■ WORK REQUIRED
Starting at the top of the entries below, set down each line exactly as written, and stop after the line containing "You are a GUI".

■ RECORDED DATA
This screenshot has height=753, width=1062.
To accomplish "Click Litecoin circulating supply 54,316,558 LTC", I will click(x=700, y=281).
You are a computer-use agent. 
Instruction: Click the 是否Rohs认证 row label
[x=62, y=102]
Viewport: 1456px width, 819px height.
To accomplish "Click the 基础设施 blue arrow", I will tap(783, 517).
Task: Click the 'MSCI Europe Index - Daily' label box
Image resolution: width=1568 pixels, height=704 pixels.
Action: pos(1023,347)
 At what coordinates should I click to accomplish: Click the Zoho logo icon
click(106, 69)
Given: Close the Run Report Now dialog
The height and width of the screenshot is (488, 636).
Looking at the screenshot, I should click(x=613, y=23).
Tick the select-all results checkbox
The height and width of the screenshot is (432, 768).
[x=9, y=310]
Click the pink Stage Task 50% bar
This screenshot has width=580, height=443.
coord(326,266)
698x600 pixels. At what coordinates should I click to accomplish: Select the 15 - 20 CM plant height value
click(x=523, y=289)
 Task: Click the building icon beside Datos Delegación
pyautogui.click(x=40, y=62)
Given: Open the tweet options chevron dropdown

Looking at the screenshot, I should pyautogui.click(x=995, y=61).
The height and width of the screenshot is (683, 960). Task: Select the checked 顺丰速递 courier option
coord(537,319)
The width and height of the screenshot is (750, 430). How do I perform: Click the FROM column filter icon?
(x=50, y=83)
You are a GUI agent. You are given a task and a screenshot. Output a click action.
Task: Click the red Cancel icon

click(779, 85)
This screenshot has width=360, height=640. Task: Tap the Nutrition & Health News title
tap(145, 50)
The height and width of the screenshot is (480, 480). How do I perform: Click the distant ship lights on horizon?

■ TASK OUTPUT
This screenshot has height=753, width=1062.
To accomplish "Click Litecoin circulating supply 54,316,558 LTC", I will click(x=700, y=281).
You are a computer-use agent. 
Instruction: Click the 是否Rohs认证 row label
[x=62, y=102]
Viewport: 1456px width, 819px height.
To accomplish "Click the 基础设施 blue arrow", I will tap(783, 517).
Task: Click the 'MSCI Europe Index - Daily' label box
Image resolution: width=1568 pixels, height=704 pixels.
Action: pos(1023,347)
 At what coordinates should I click to accomplish: Click the Zoho logo icon
click(106, 69)
Given: Close the Run Report Now dialog
The height and width of the screenshot is (488, 636).
Looking at the screenshot, I should click(x=613, y=23).
Tick the select-all results checkbox
The height and width of the screenshot is (432, 768).
[x=9, y=310]
Click the pink Stage Task 50% bar
This screenshot has width=580, height=443.
coord(326,266)
698x600 pixels. At what coordinates should I click to accomplish: Select the 15 - 20 CM plant height value
click(x=523, y=289)
 Task: Click the building icon beside Datos Delegación
pyautogui.click(x=40, y=62)
Given: Open the tweet options chevron dropdown

Looking at the screenshot, I should pyautogui.click(x=995, y=61).
The height and width of the screenshot is (683, 960). Task: Select the checked 顺丰速递 courier option
coord(537,319)
The width and height of the screenshot is (750, 430). How do I perform: Click the FROM column filter icon?
(x=50, y=83)
You are a GUI agent. You are given a task and a screenshot. Output a click action.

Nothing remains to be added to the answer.